Introduction
Pulmonary arterial hypertension is a severe disease with limited therapeutic options. When pharmacological treatment for children under 1 year is insufficient, surgical palliative options include the Potts shunt, creating an interatrial connection and interventional PDA stenting.
Aim
We present a case of a 6-month-old patient with suprasystemic pulmonary hypertension in whom we implanted a stent into the residual persistent arterial duct allowing decompression of the right ventricle and clinical stabilization.
Case report
A 6-month-old patient weighing 5.5 kg was admitted to the Pediatric Cardiology Department for cardiac catheterization due to pulmonary hypertension (PH). PH was diagnosed at 2 months and oral medication was started. Regular outpatient monitoring showed failure to thrive, progression of echocardiographic changes with growing disproportion between ventricles due to right ventricle dilatation, and rising NTproBNP levels (4214 pg/ml to 8111 pg/ml before intervention).
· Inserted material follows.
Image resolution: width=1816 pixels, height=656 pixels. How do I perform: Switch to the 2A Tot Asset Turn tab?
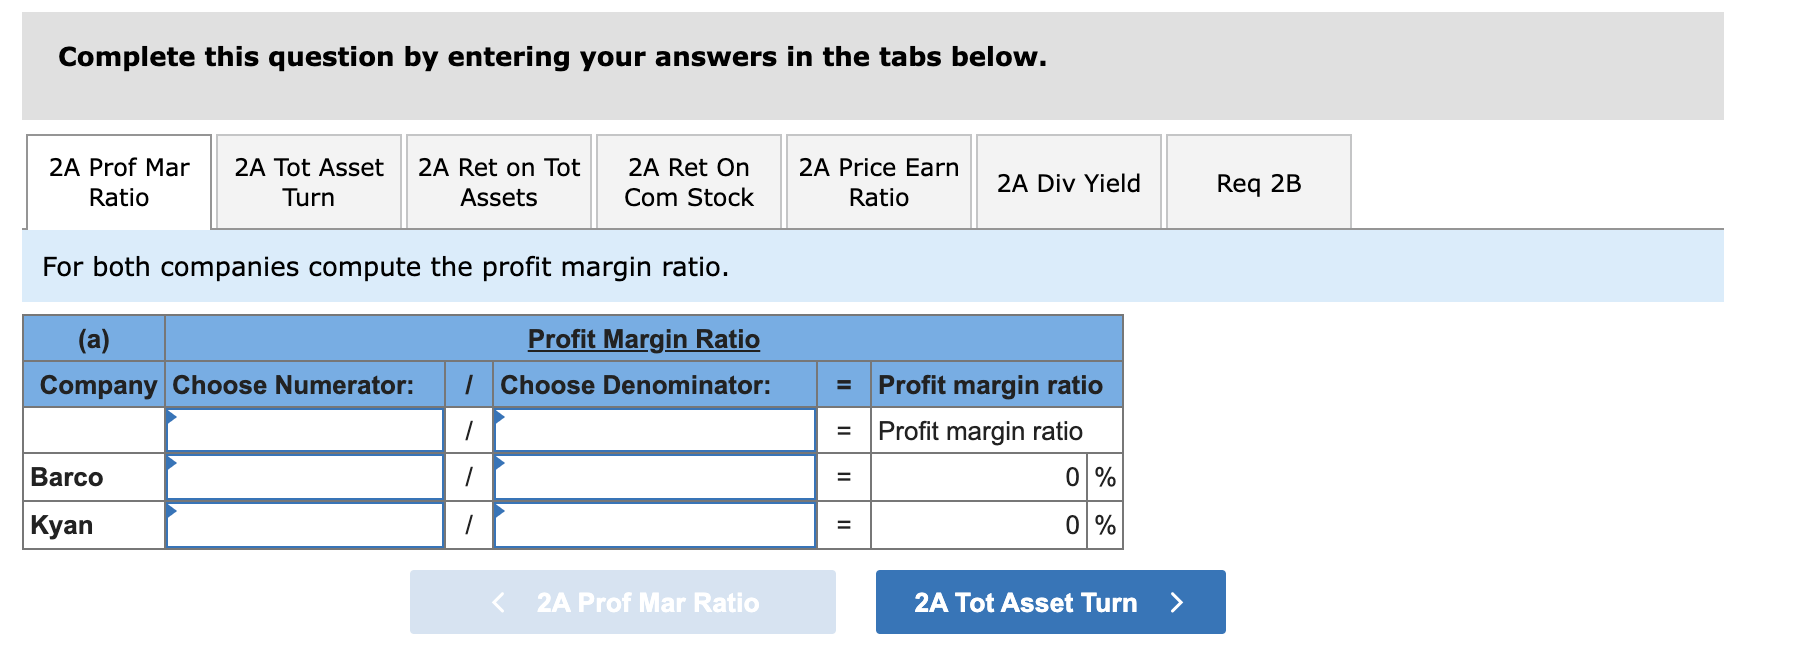point(307,181)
Echocardiographic examination upon admission showed an enlarged right ventricle with hyperkinetic interventricular septum, residual 0.5–1 mm patent ductus arteriosus (PDA) shunting right-left with pressure gradient 55 mm Hg, small foramen ovale with no visible shunting across the interatrial septum, dilated right ventricle, borderline diameter of the mitral valve, aortic valve and compressed left ventricle (Figure 1). During hospitalization due to rapid deterioration of the patient’s condition, poor response to oral medication (maximum dose of sildenafil), and progressing signs of low cardiac output we decided on urgent cardiac catheterization with implantation of a stent into the patent ductus arteriosus to minimize the risk of pulmonary hypertensive crisis.
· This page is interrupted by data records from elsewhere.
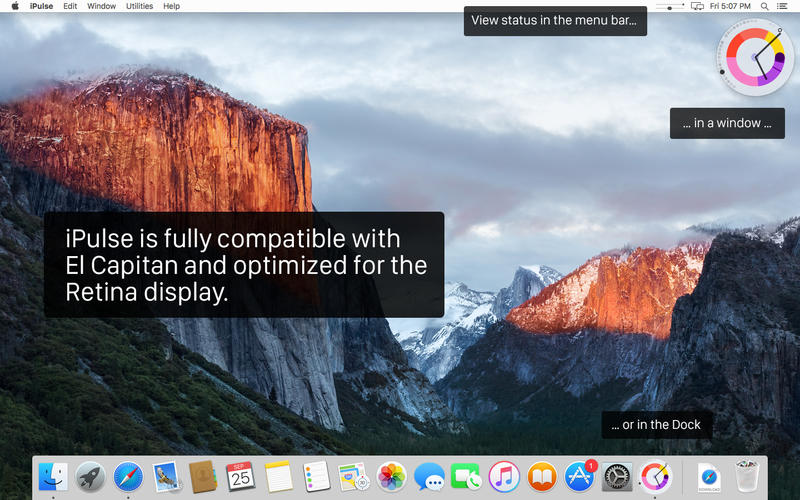Open Spotlight search magnifier in menu bar
Viewport: 800px width, 500px height.
[764, 6]
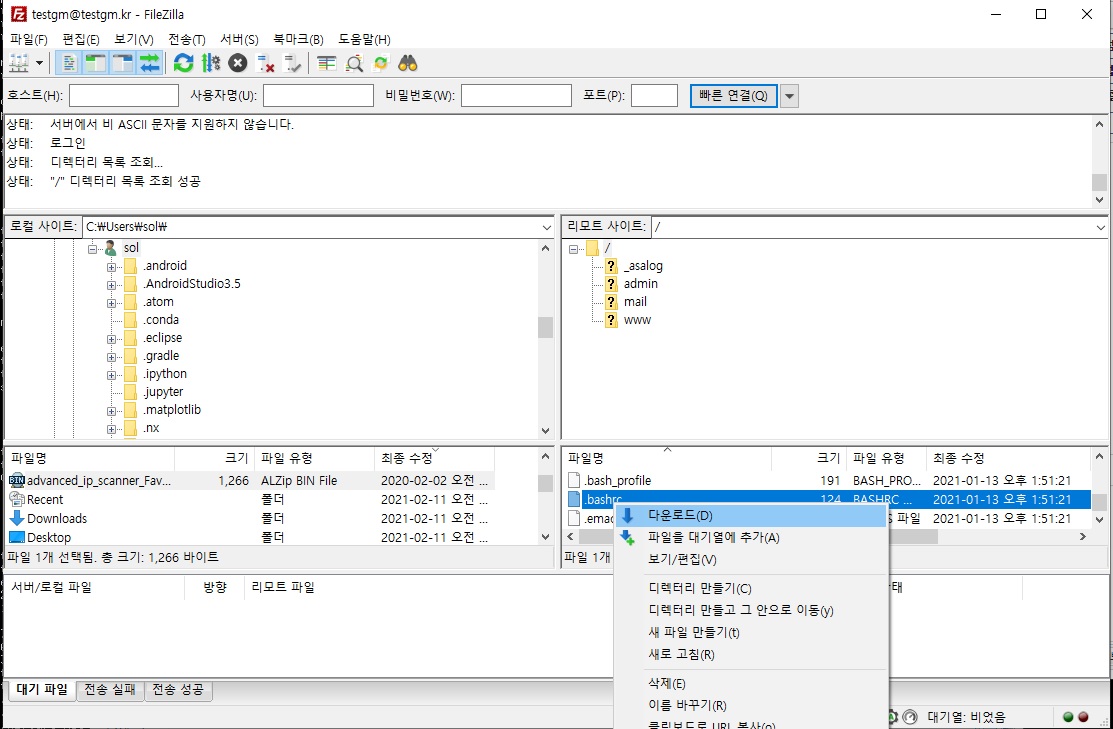Click the 호스트(H) input field
The image size is (1113, 729).
coord(124,96)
We prepared an appropriate anesthetic management plan and were ready to treat pulmonary hypertensive crisis if it occurred during intervention. After initiation of general anesthesia cardiac catheterization was performed through the femoral vein and artery, and pressure measurements were taken in the right atrium, right ventricle and pulmonary artery. Pulmonary wedge pressure was assessed. The catheter was then threaded through the small patent foramen ovale (PFO) allowing the measurement of pressures in the left atrium and ventricle. Taking into account all measurements pulmonary hypertension was confirmed (Figure 2). After passing coronary guidewire 0.014 soft through 1 mm residual PDA preimplantation angioplasty was performed with an Advance balloon 3.5 × 16 mm. We implanted a coronary stent into the PDA. Because of distal migration a second stent needed to be added, widening the duct to 4.3 mm, achieving unrestrictive flow with no signs of coarctation. Pulmonary valve pressures instantly dropped to systemic pressures and follow-up echocardiography showed smaller disproportion between ventricles, normalization of mitral and aortic diameters and left-to-right shunting across the foramen ovale (Figure 1). The patient showed rapid clinical improvement, decrease in NTproBNP level (1780 pg/ml) and was discharged 7 days after the intervention. Three months after the intervention the patient is stable and thriving, progressing in development with NTproBNP level 689 pg/ml. Genetic testing confirmed microdeletion in chromosome 17 (17q22q23.2 encompassing TBX2 and TBX4 genes).
Discussion
Pulmonary arterial hypertension is a severe disease with limited therapeutic options, especially in children under 1 year of age. The prognosis is poor with a high mortality rate and risk of sudden death. Only sildenafil therapy is available for children under 24-months of age [1–3]. Palliative treatment options include surgical or interventional creation of the Potts shunt as a means of generating Eisenmenger physiology as a bridge to heart-lung transplant [4]. Atrial septostomy is also possible, but the procedure was not the method of choice in this case [5], as illustrated by our patient in whom a 3 mm foramen ovale was inadequate for decompression. For many patients heart-lung transplant is the only treatment, but donors are scarce in Poland especially for infants [6].
Cardiac catheterization is high risk in infants with PH and requires a specific anesthetic management plan with secured inhaled nitric oxide and epoprostenol in the catheterization laboratory [7, 8]. This case presents urgent palliative PDA stenting in a 6-month-old patient with suprasystemic pulmonary hypertension on the verge of hypertensive crisis [8].
This case shows that patent ductal stenting in small infants is possible and a good palliative option. It allows for the decompression of suprasystemic pulmonary pressure resulting in immediate clinical and hemodynamic improvement until other treatment options become available.